June 21 – July 2
2 hours 45 minutes
A Raisin in the Sun is a poignant drama that almost everyone can relate to, which is to pursue and live their American dream. The Youngers are an African-American family living in poverty on the South Side of Chicago. The family lives in a small apartment and struggles to make do with their little money. Nevertheless, they desire to pursue their American dreams like everybody else. Lena Younger (Mama), the family’s matriarch, receives a $10,000 life insurance check from her husband’s death. Mama’s American dream is to move her family into a new house in a nice neighborhood and help finance Beneatha’s, her daughter, medical school. However, Walter, her son, also has his American dream: to invest that money into his so-called business proposition, a liquor store. The tension escalates among the family members as Ruth, Walter’s wife, is pregnant with their second child, and the baby’s future is uncertain. After losing his part of the investment money, Walter has to think, “What’s best for the family, especially his young son, Travis,” who admires his father. Ultimately, they experience the bliss of living their American dream by moving into the house together.
This play is uniquely performed by the Deaf, HoH (Hard of Hearing), and CODA (Child of a Deaf Adult) African-American cast, which reveals the perspective of Black Deaf culture and the use of American Sign Language (ASL) and Black American Sign Language (BASL) during the 1950s. The play is performed simultaneously in mixed ASL/BASL, SimCom (simultaneous communication), and spoken English.

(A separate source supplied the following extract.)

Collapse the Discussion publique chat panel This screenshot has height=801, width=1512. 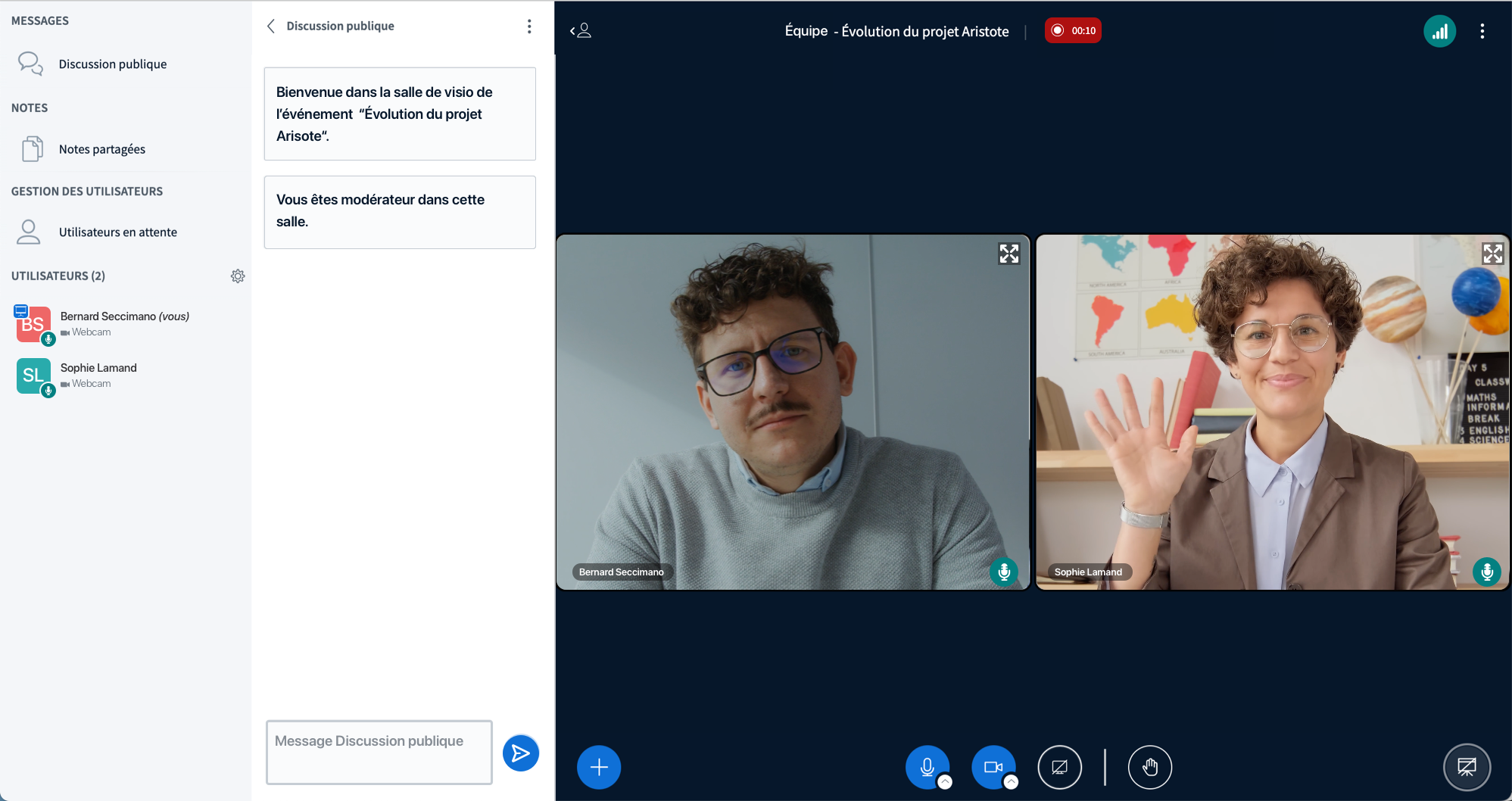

Visionaries of the Creative Arts (VOCA), a nonprofit organization based in Washington, DC, was established in July 2019 in response to the critical need to support the works of the Deaf and Hard-of-Hearing BIPOC artists all together locally and nationwide. The Deaf/HoH BIPOC community and its artists have been overlooked and underrepresented in mainstream and Deaf culture, a form of social injustice that VOCA stands to redress.